The father-of-four said he is haunted by the reality that his children’s academic prospects are hanging in the balance – like those of many young Palestinians. “I worry that this lost time will never be recovered and the damage to their intellectual and emotional development will be irreversible,” he said.
“At the same time, I cling to the hope that, through our collective resilience, we can somehow create a better future for them, despite everything.”
Rafah governorate
59% of buildings damaged
Deserted tent camps and buildings are dotted across Rafah, near the border with Egypt, after an Israeli ground incursion forced hundreds of thousands of Palestinians to flee the city earlier this spring for other central and southern areas of the strip.

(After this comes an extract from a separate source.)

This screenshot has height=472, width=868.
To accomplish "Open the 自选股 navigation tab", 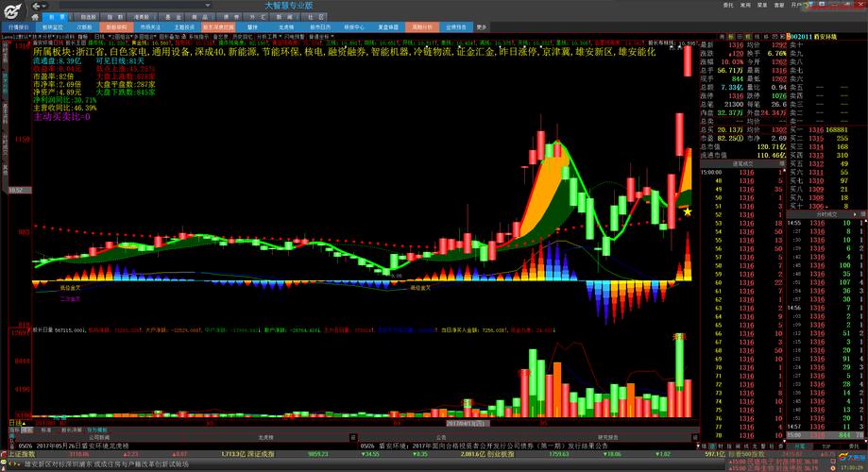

Most displaced people in Gaza are living in makeshift shelters with fabric walls and have on average 1.5 square meters (16 square feet) of space, according to the UN, which is about the area of a single bed.
“The needs and devastation are indescribable”
Hisham Mhanna, communications officer for the International Committee of the Red Cross (ICRC)
Hisham Mhanna remembers the moment he was forced to leave his office in Rafah, before Israeli forces launched a ground incursion into the southern Gazan city in May. Throngs of people, pregnant women and children among them, fled carrying whatever they could squeeze into their backpacks – without the promise of safety ahead.
“It was an apocalyptic scene,” the communications officer for the International Committee of the Red Cross (ICRC) told CNN in September. "Over the past 16 years, there has been a number of military operations that Palestinians in Gaza and their families could to some extent rebuild their lives (after)... This time they have lost everything.”
Like other local aid workers in the strip, Mhanna is trying to bring relief to his compatriots. But the Israeli offensive has led to “indescribable” humanitarian demand, he warned, citing sustained Israeli aid sanctions, lengthy truck inspections, damaged roads, Israeli strikes on aid convoys and impeded access to the north as among the challenges.
Meanwhile, the closure of the Rafah crossing by Israeli forces in May reduced the entry of aid into the strip, said Mhanna. The Israeli agency that controls the flow of aid into Gaza said on September 25 that at least 52,955 trucks carrying more than 1 million tons of aid had entered the enclave since the fighting erupted. But humanitarian agencies say it is not enough.
Listen to Hisham Mhanna reflect on one year of war in Gaza
The UN has accused Israel of creating a “man-made” catastrophe in Gaza. Just two weeks ago, the agency reported that at least 46% of coordinated humanitarian movements in Gaza were denied or impeded by Israel.
“If you walk through the displaced areas where people exist... You can tell how much suffering they have endured in trying to survive,” Mhanna told CNN. “Areas that used to be very busy with people walking around – markets, parks, campus areas – have just turned into rubble and sewage lakes."